Listing about finding things on screens:

>> Begin

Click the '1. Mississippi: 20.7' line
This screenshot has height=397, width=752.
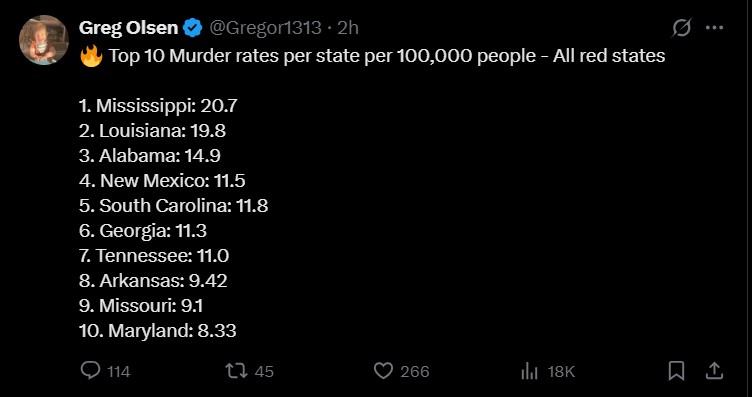158,106

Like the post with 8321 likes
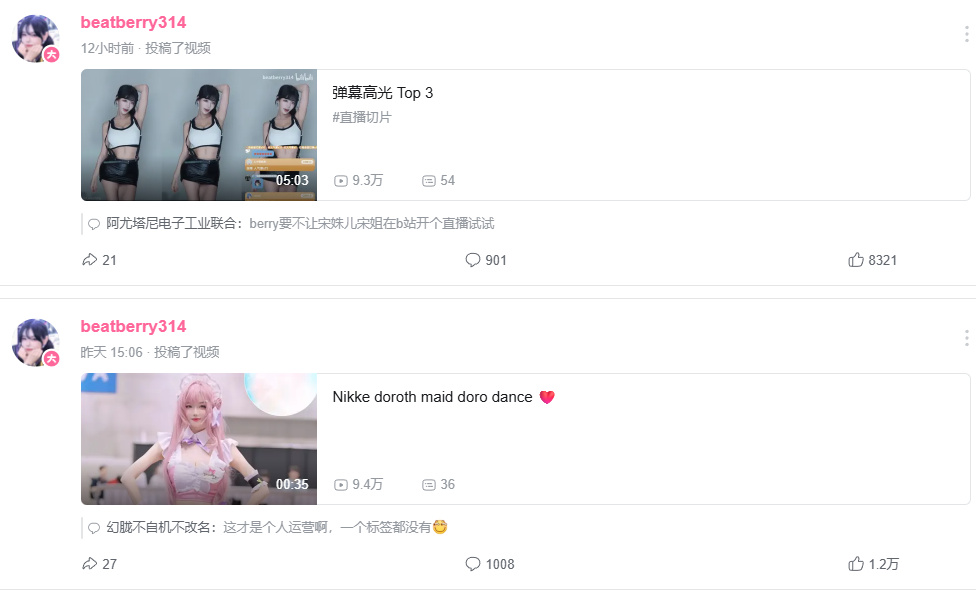coord(872,260)
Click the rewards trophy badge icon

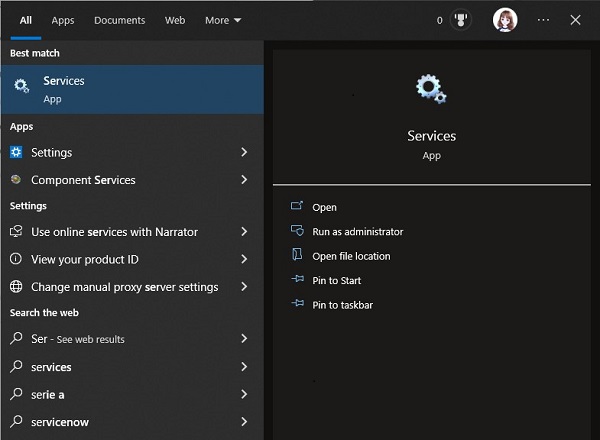click(461, 20)
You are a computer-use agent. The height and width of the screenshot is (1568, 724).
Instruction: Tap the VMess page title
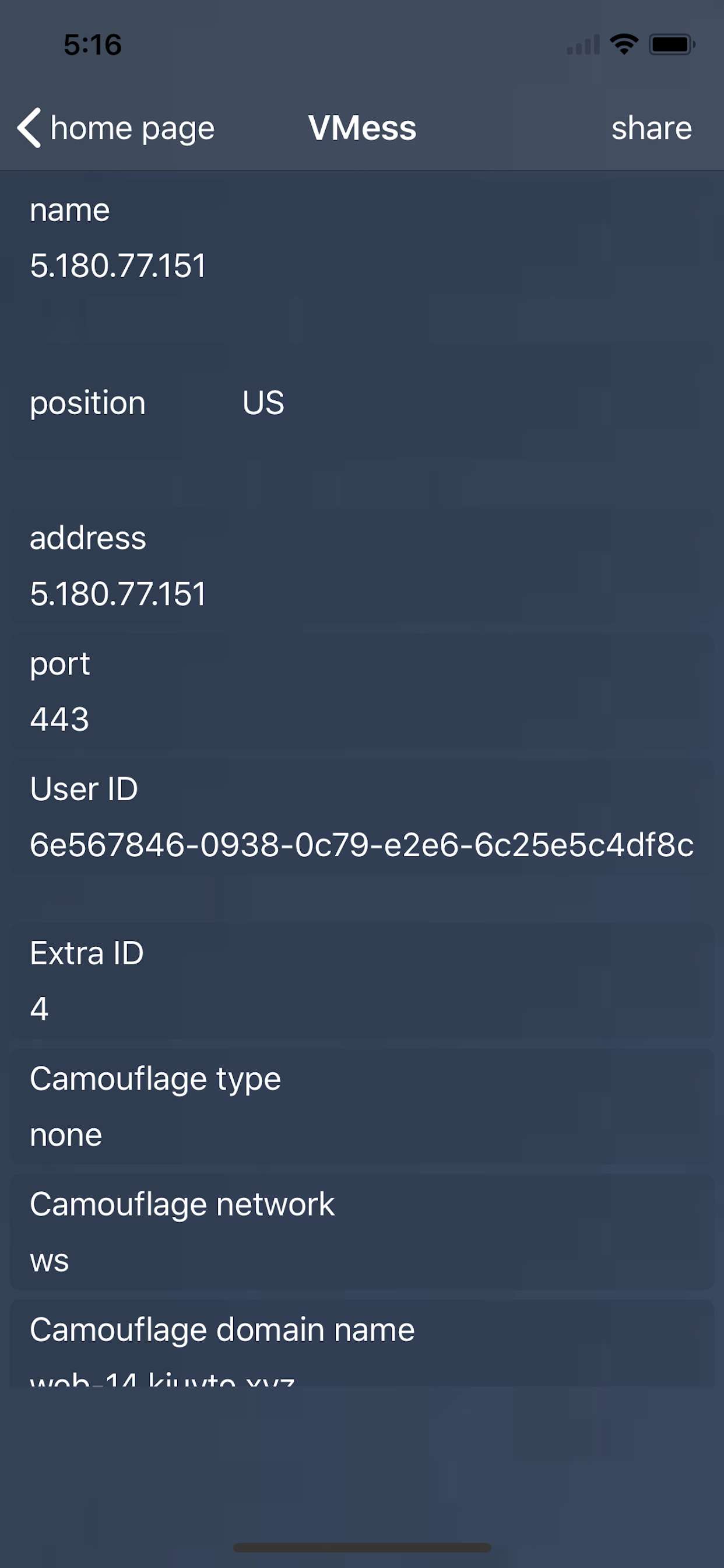362,128
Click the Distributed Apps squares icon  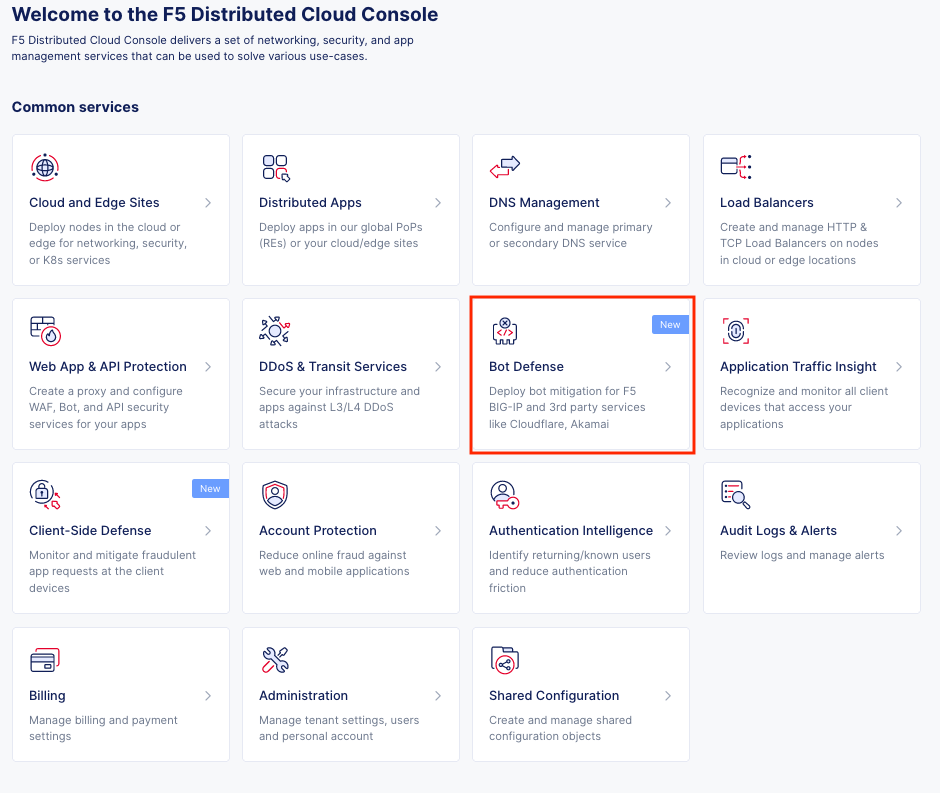tap(275, 167)
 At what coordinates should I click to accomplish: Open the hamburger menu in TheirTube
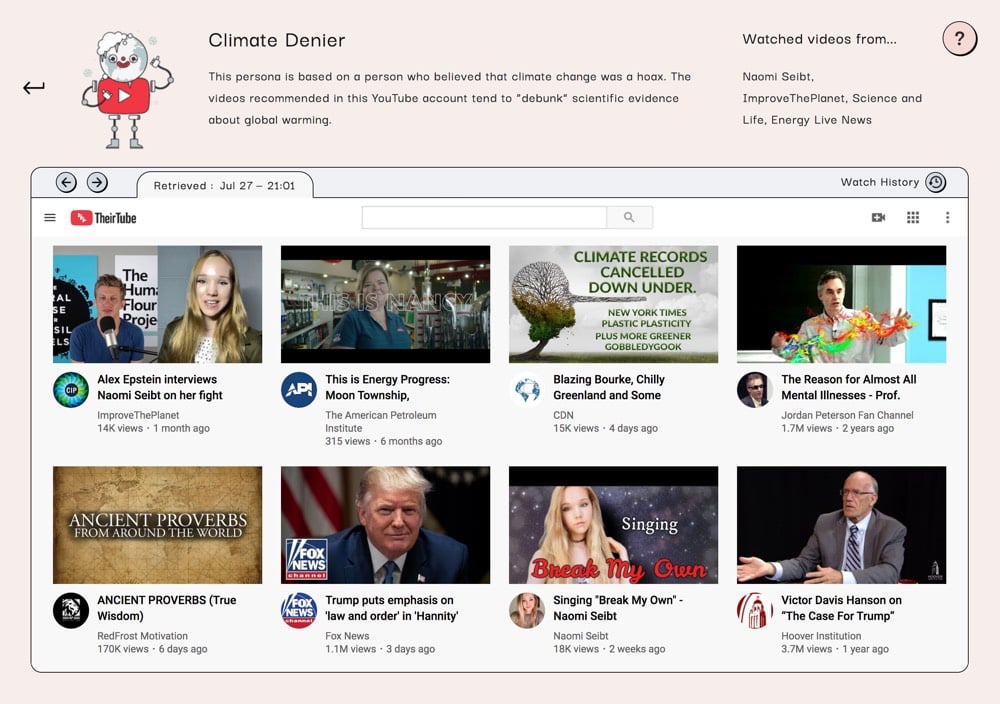tap(49, 217)
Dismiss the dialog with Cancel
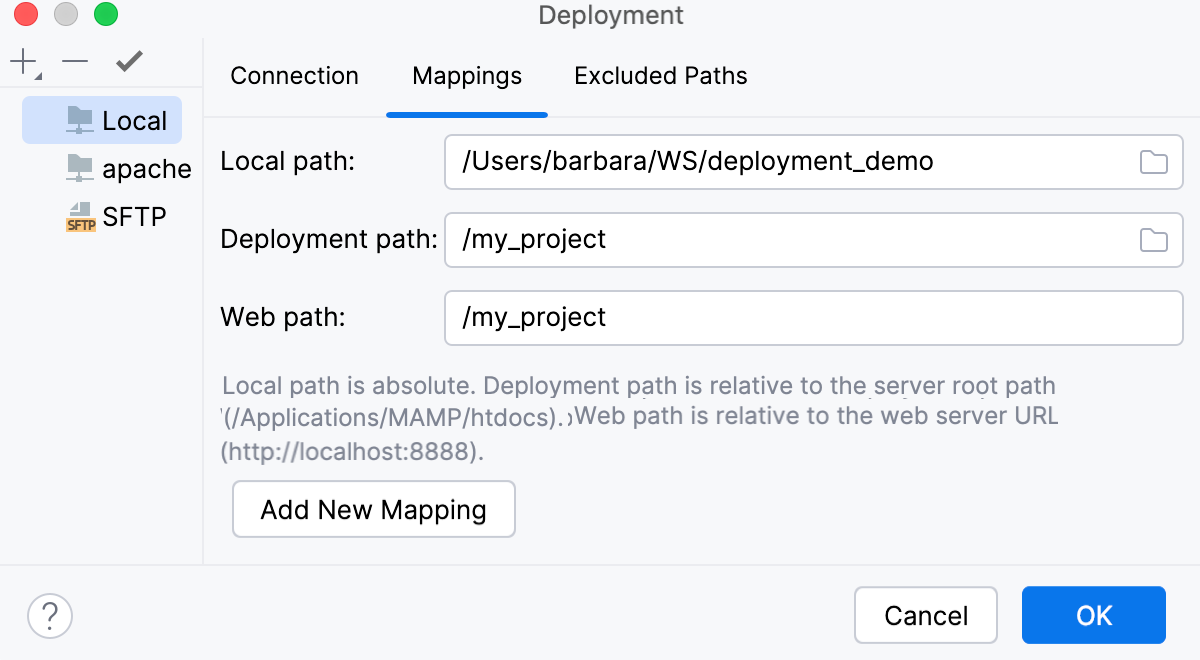This screenshot has width=1200, height=660. pyautogui.click(x=925, y=615)
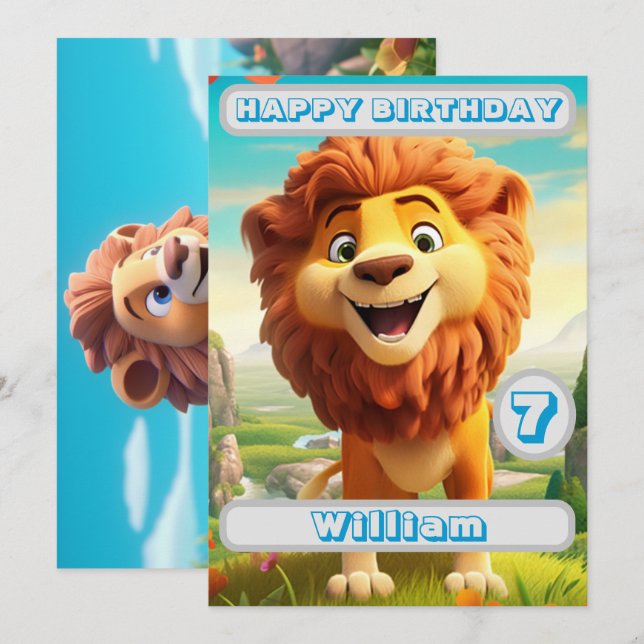
Task: Click the HAPPY BIRTHDAY banner text
Action: [399, 110]
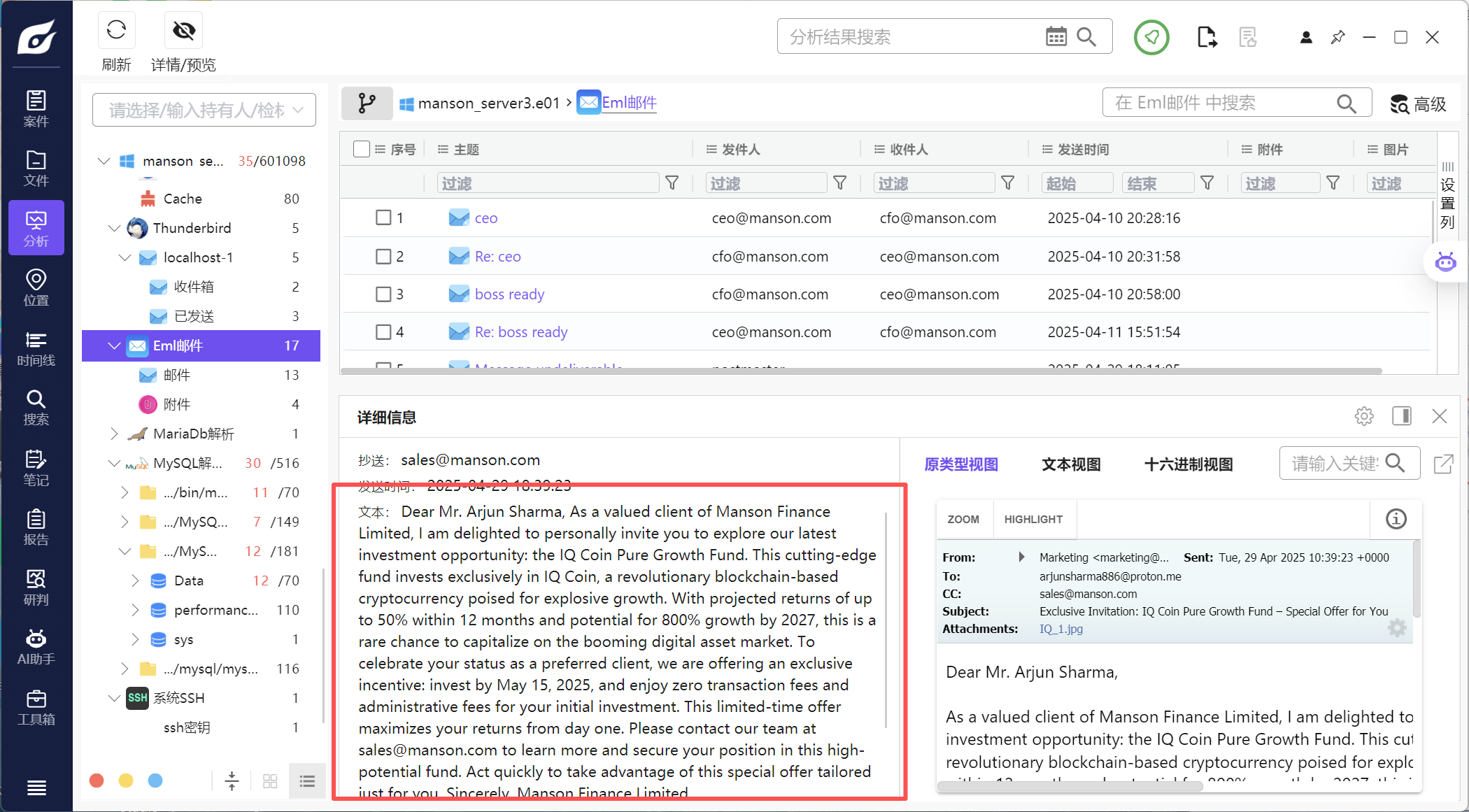The height and width of the screenshot is (812, 1469).
Task: Click the branch tree icon beside breadcrumb
Action: point(367,104)
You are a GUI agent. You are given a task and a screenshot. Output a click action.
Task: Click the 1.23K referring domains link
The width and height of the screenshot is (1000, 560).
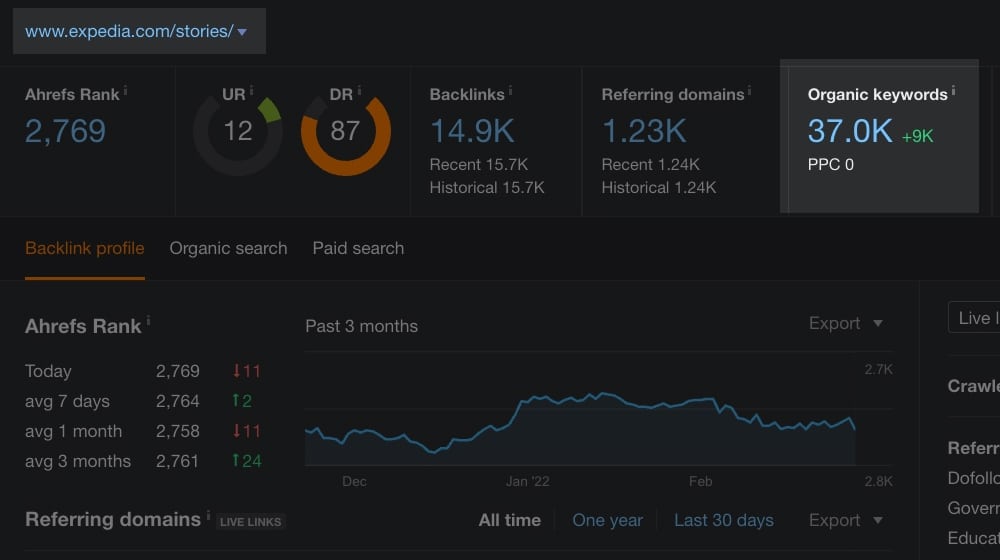tap(644, 131)
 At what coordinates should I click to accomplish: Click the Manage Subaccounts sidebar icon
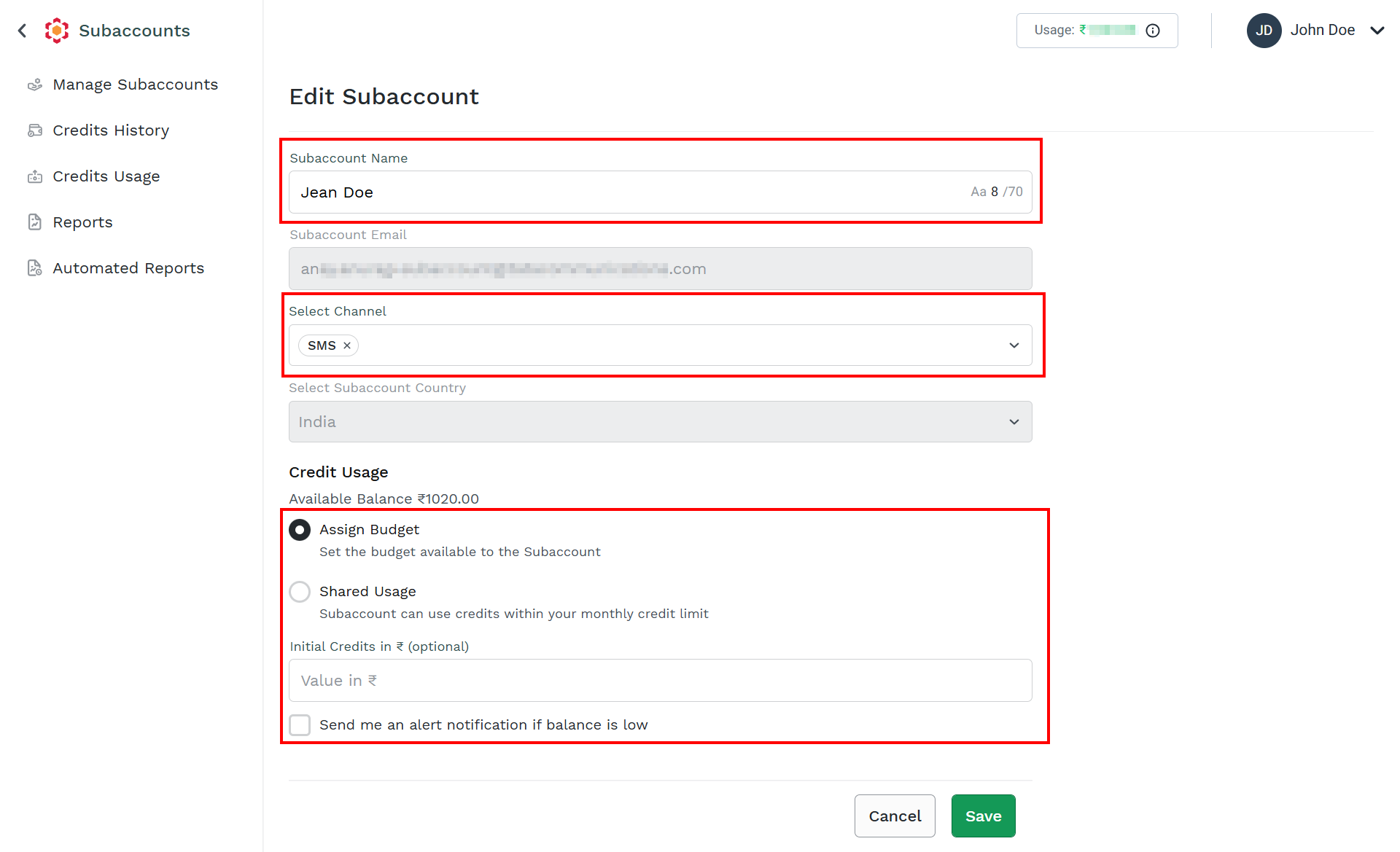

>> End

## What the task requires
Starting at the beginning of the listing and ending at the line with "click(461, 20)", write those lines out again with "trophy" changed to "cup" and nothing else altered. Leave the pictures out.

## Right answer
Click the '1. Mississippi: 20.7' line
This screenshot has height=397, width=752.
158,106

Like the post with 8321 likes
coord(872,260)
Click the rewards cup badge icon

click(461, 20)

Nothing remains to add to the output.